If you go down to the Language Centre today, you’re sure to find a big surprise: students, and lots of them! All nationalities and abilities, studying electives, and, heaven forbid, actual degrees, in langauge! ¡Dios mío! Think the whole world is able to ‘speaky the English’? You are very much mistaken, my friend.
Let me take you back to my school days (so about 153 years ago then). Raised in a monolingual household, taking German from eleven (which I barely passed) I had no active interest in foreign languages. Neither did my school pay much attention to instilling the importance of languages in terms of making friends, or for trade relations and diplomacy. Nope. Nada. Zilch.
Now, as I approach the inevitable quarter-life-crisis, I feel the need to desperately compensate for my nation’s shameful lack of bilingualism and am studying for a degree in a modern language – the linguistic equivalent of going and getting a Harley Davidson I suppose – and it has been by no means easy. My brain is no longer ‘plastic’ as advocated by Lenneberg, therefore biologically speaking, I may or may not have missed my chance to truly absorb another language. I look at my fellow multilingual-from-a-young-age classmates and how they are able to communicate fluently in various languages and I am almost literally consumed with envy. Bloody polyglots.

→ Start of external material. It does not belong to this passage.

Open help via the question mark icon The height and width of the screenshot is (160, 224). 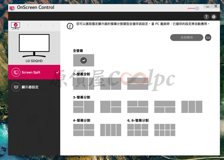[x=206, y=17]
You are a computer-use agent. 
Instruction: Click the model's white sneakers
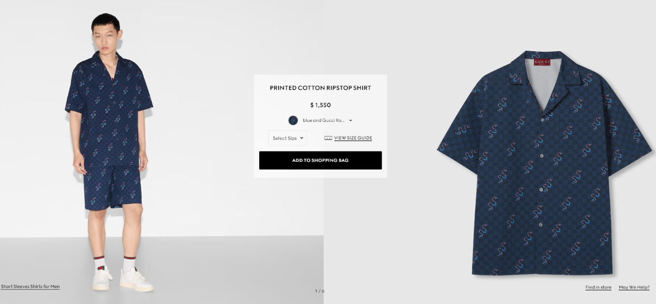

Walk down any corridor on campus and you hear it all: Spanish, Italian, Polish, Chinese… I can swear quite efficiently at you in all of these languages (thank you, my international amigos!), but ask me to debate on the recent Obama-Romney presidential race and I will cower in a dark corner, cover myself from head to toe in Vaseline and feign insanity so you won’t even entertain the idea of asking me to do so ever again. A pessimistic attitude towards my own ability has to be fought every single day, and it is something I am glad to say I am overcoming – with baby steps. This attitude, along with a hefty dose of laziness, is something I believe that prevents many Brits from taking up another language, and it need not be this way!
Studying a foreign language, even for a mere hour of your time a week, is one of the most rewarding, productive things you can do with your life. Even if you can’t articulate yourself at first you will quickly pick up a passive understanding that will help you be able to sneakily eavesdrop on conversations walking to Roger Stevens, or you’ll be able to say ‘please’ and ‘thank you’ on your holiday to Warsaw. Or something. You don’t even have to study a language for an elective, you can just borrow resources for free. FREE! Who knows where it could take you?
Bottom line is: if I can pick up a language or three at a late stage, it’s never too late for you. Promise.